[Start of section]

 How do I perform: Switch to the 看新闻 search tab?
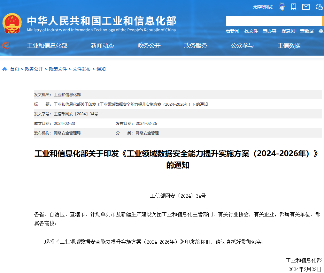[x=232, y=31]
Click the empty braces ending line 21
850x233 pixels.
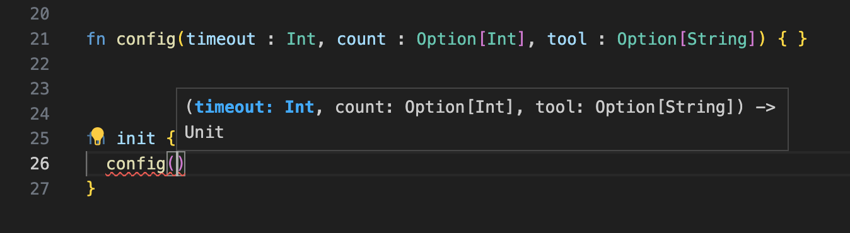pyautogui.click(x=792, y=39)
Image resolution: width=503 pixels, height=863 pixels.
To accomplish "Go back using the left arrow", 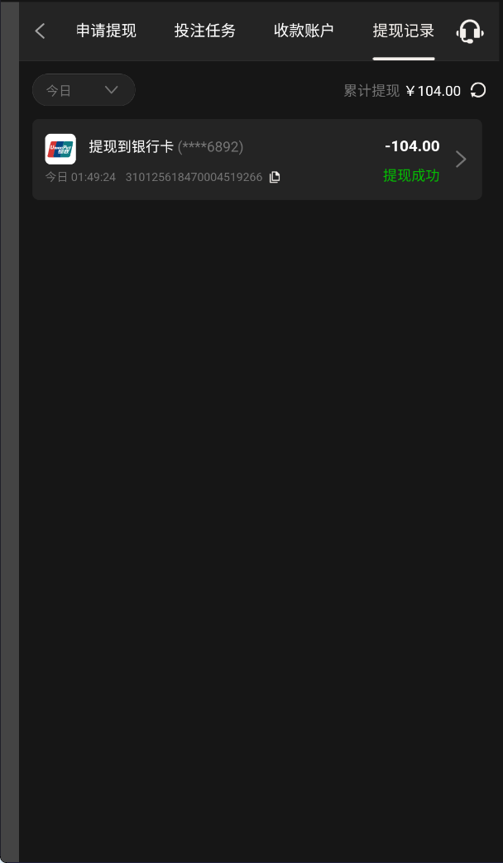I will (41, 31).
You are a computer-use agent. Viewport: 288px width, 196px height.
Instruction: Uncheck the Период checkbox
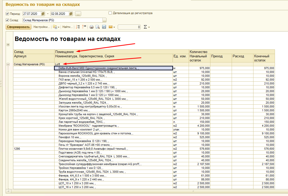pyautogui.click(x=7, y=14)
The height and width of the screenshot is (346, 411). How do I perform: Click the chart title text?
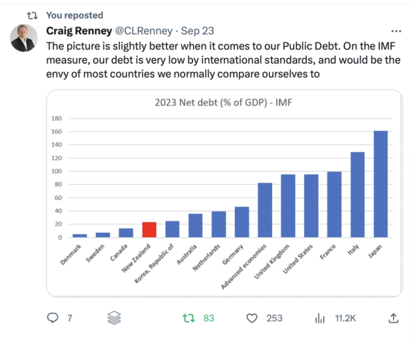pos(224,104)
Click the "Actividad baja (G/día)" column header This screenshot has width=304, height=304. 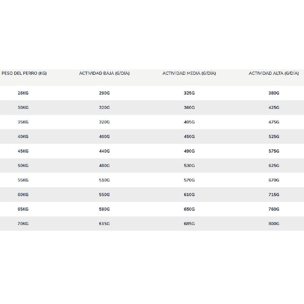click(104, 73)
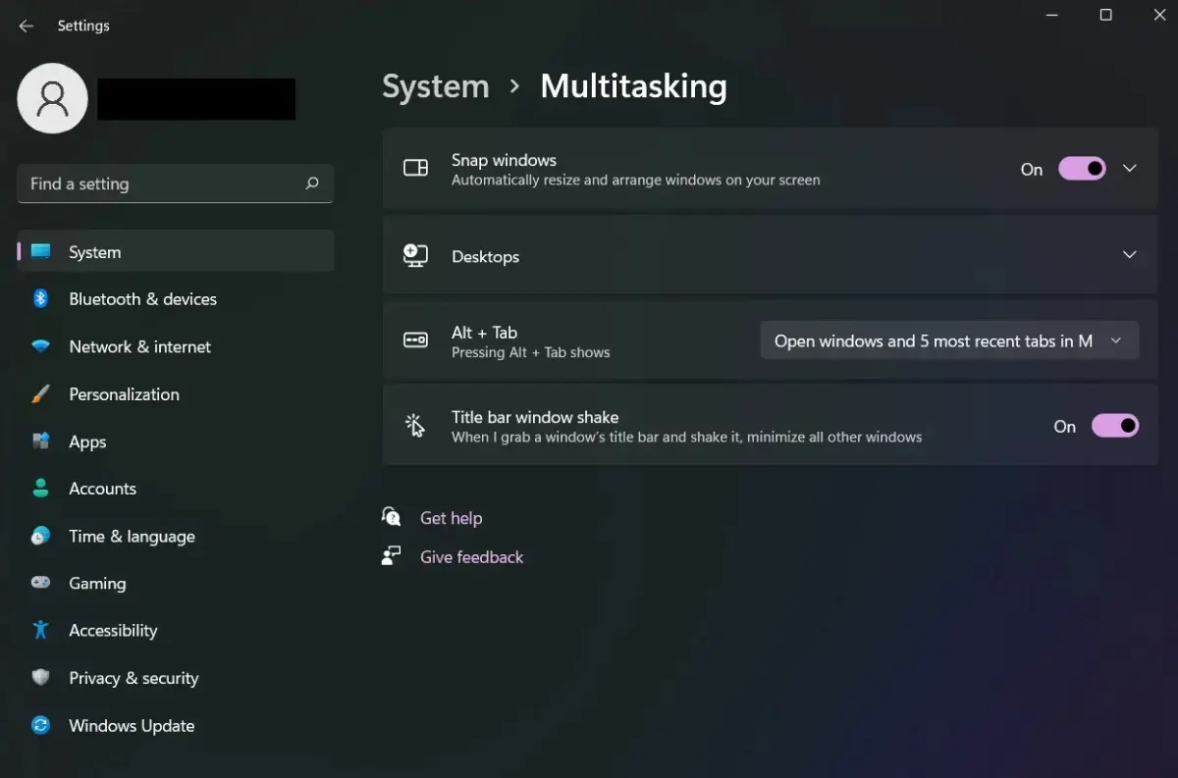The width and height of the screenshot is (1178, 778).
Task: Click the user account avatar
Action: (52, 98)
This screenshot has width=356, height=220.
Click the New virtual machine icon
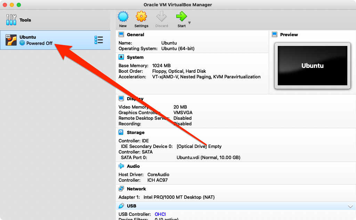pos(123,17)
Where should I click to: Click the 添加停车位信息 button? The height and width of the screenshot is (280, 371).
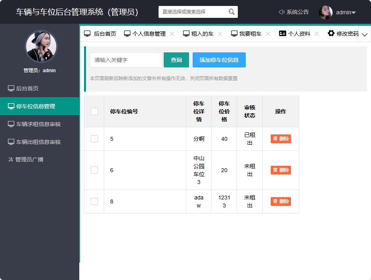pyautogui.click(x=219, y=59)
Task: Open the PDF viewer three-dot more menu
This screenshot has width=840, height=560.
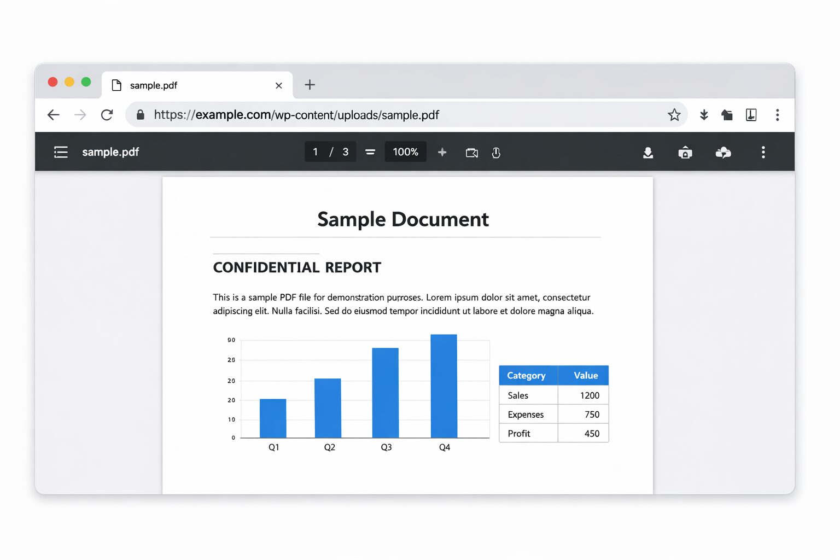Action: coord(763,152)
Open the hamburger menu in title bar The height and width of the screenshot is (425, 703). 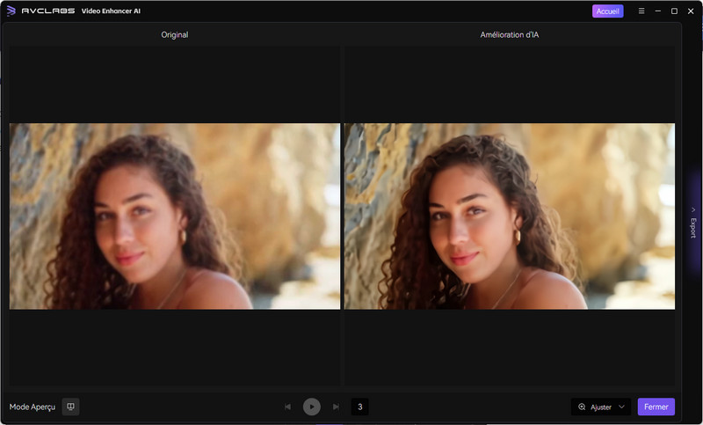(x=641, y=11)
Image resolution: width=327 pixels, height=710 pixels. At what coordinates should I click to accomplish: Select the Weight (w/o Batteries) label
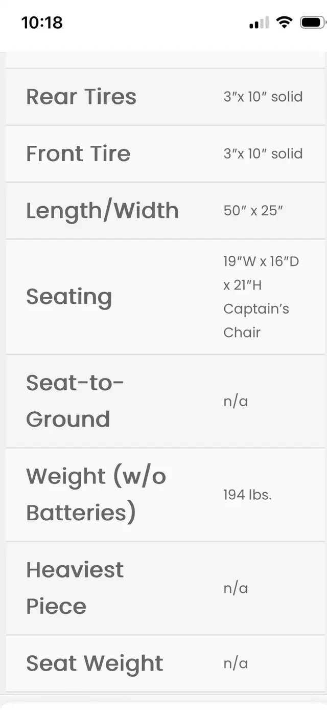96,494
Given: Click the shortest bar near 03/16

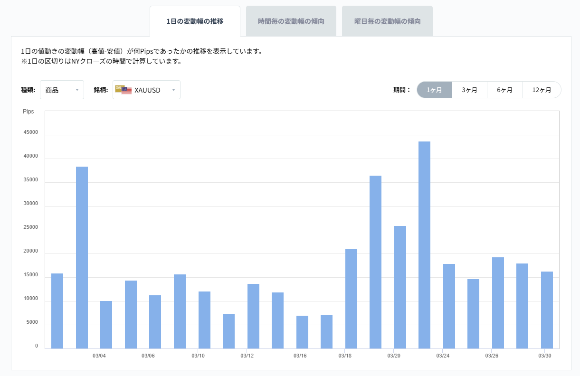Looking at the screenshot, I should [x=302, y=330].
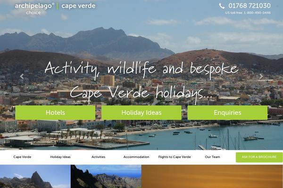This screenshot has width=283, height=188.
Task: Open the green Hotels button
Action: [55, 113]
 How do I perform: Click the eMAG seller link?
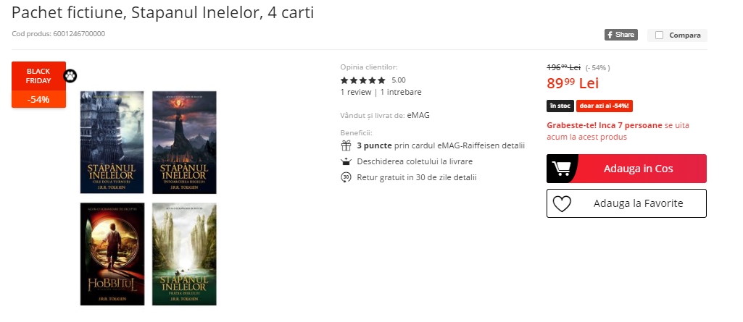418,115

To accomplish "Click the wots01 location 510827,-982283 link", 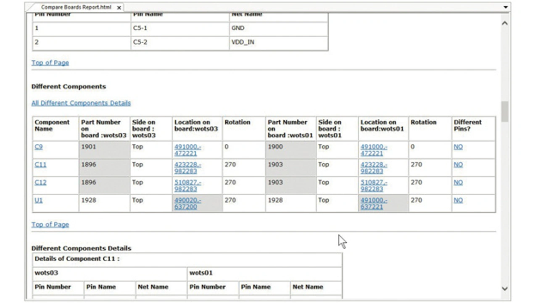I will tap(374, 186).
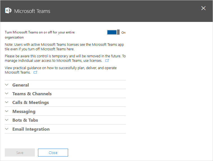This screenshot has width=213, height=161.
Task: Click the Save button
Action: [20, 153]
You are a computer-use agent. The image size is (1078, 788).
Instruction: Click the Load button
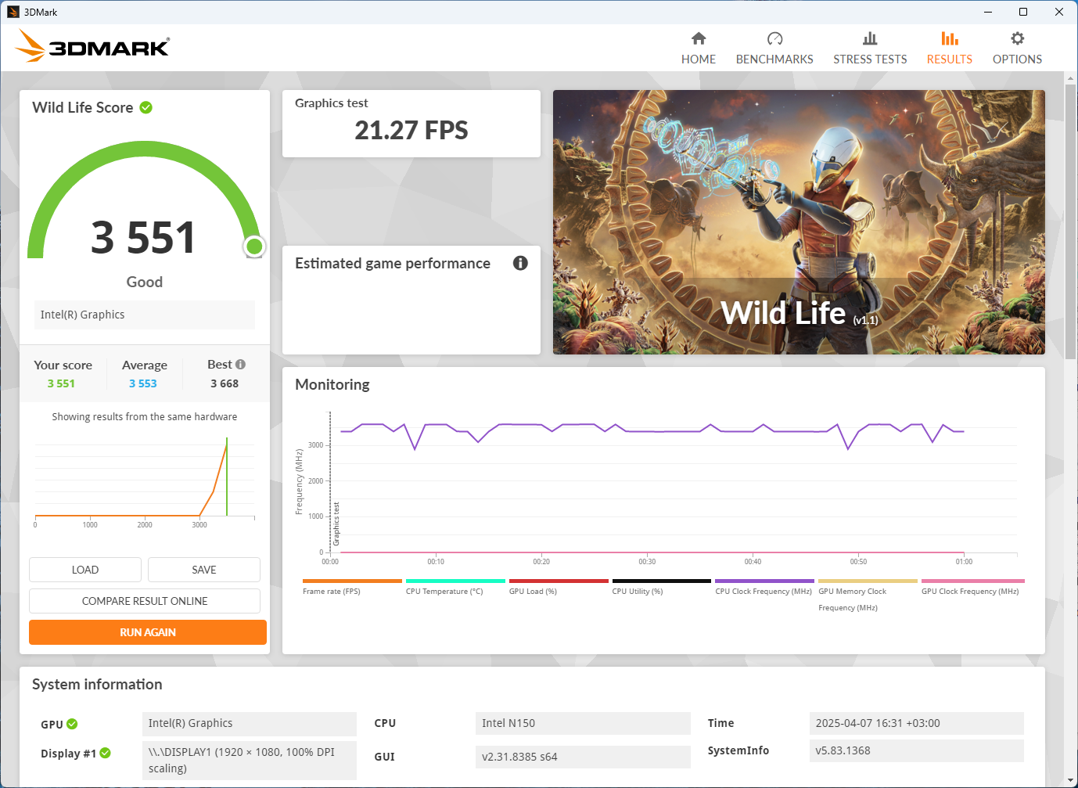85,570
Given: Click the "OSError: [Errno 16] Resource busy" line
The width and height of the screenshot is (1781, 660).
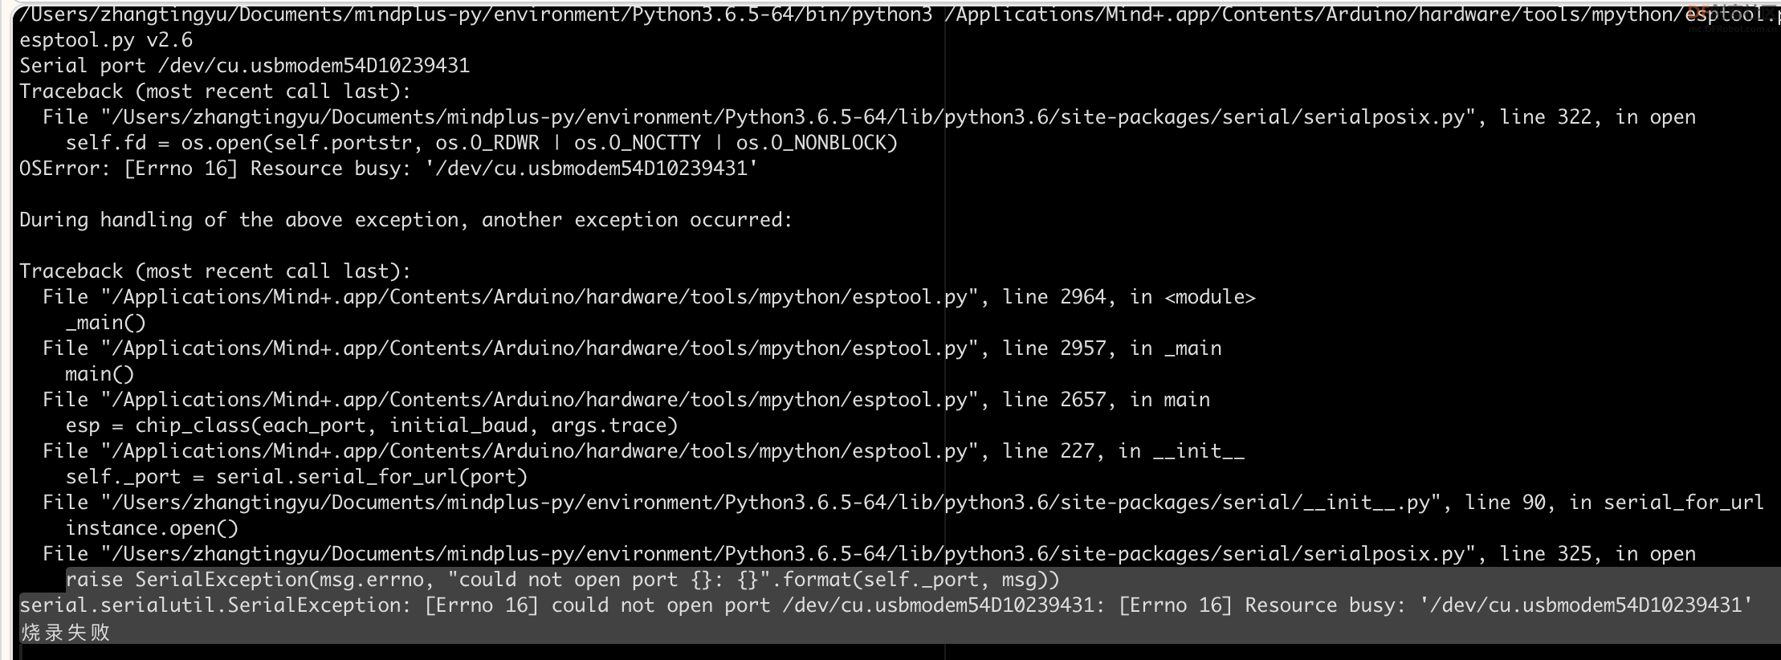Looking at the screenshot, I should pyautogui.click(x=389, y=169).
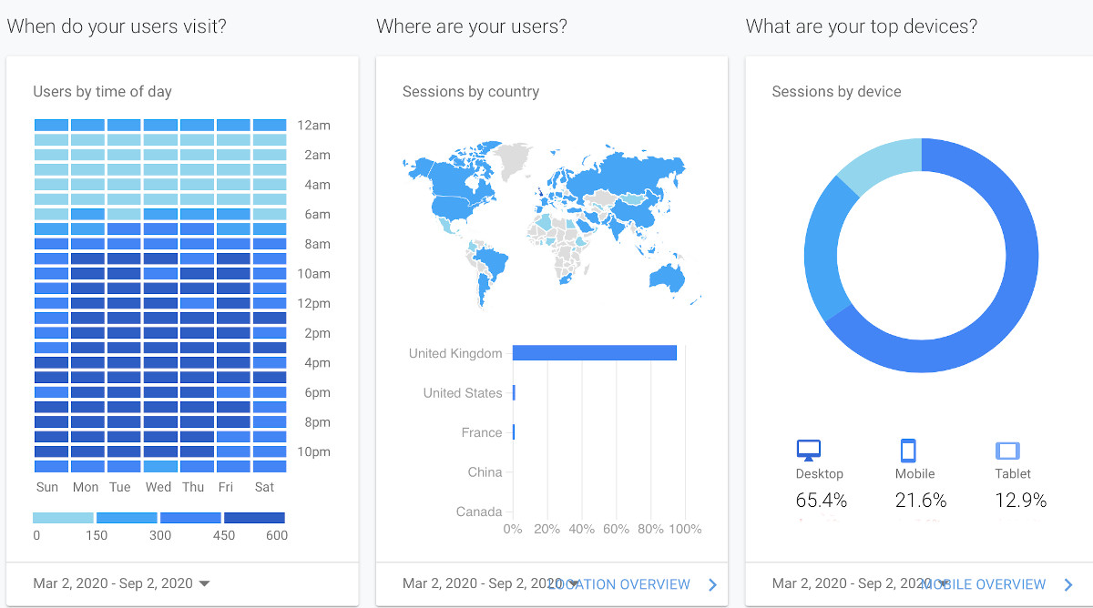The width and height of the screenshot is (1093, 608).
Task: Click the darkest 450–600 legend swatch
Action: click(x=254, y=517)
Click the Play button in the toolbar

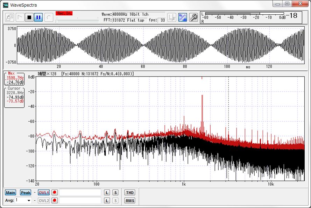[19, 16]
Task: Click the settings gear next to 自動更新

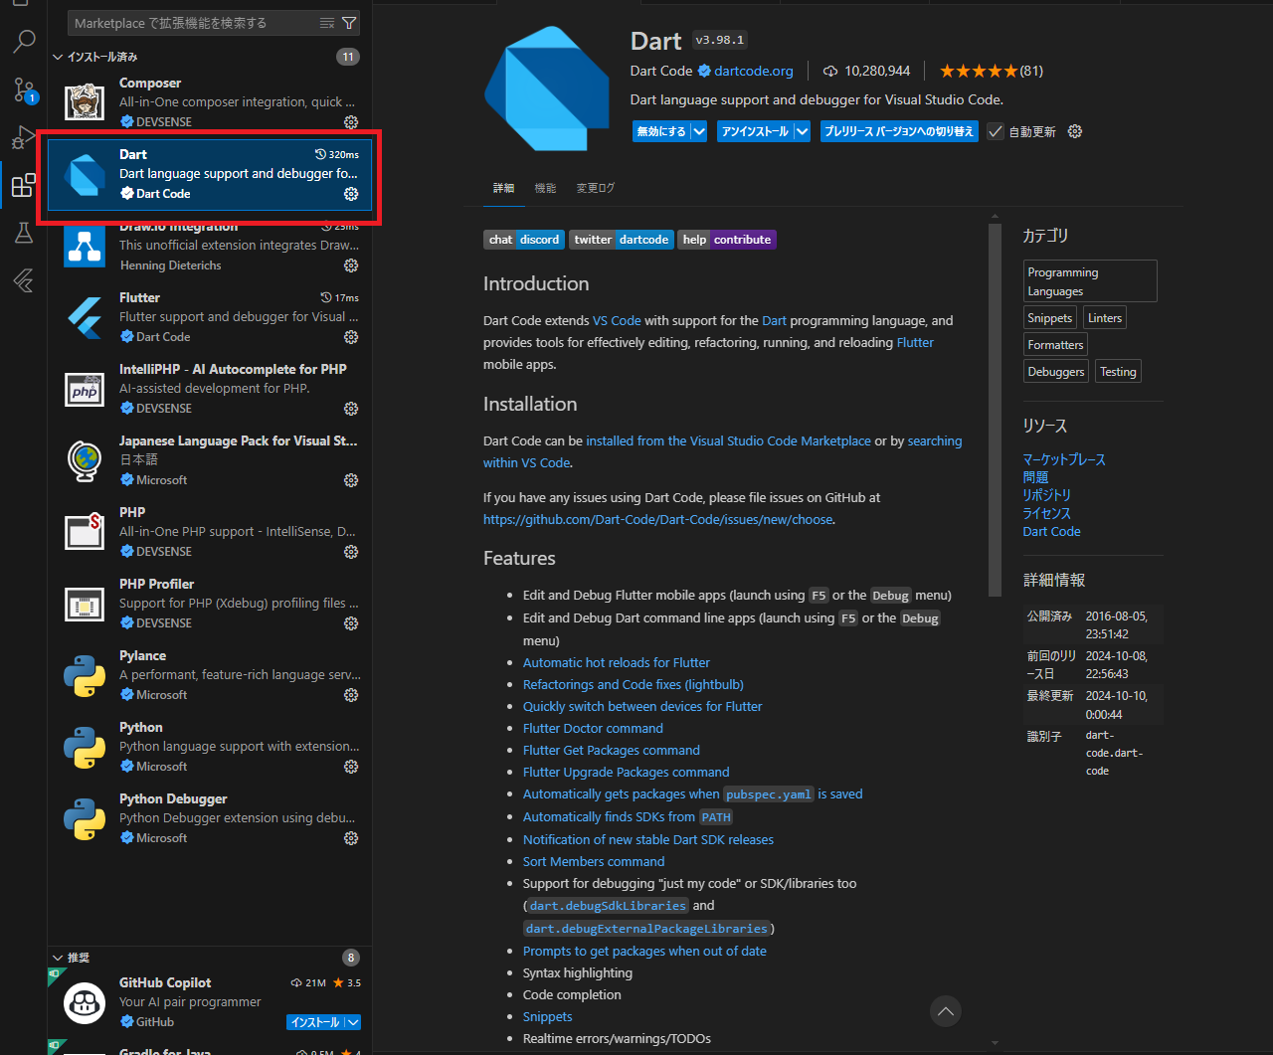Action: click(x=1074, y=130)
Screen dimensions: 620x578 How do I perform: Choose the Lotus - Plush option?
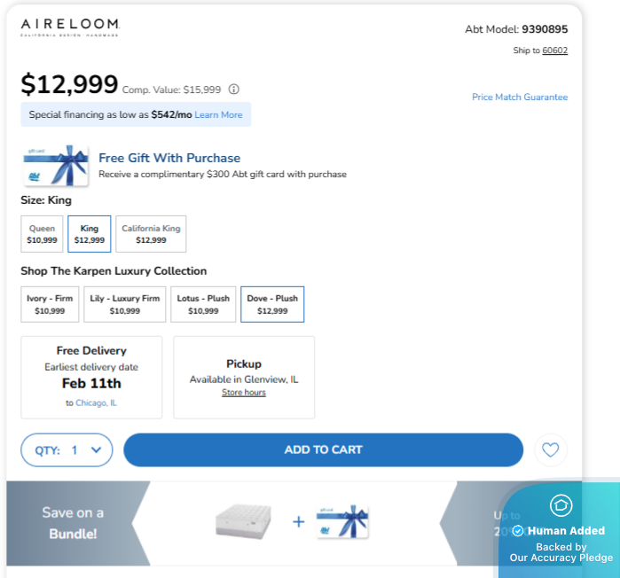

[End of section]

Say how many lines of the records include the word "agent", and give nothing but the number.

# YOUR SOLUTION
2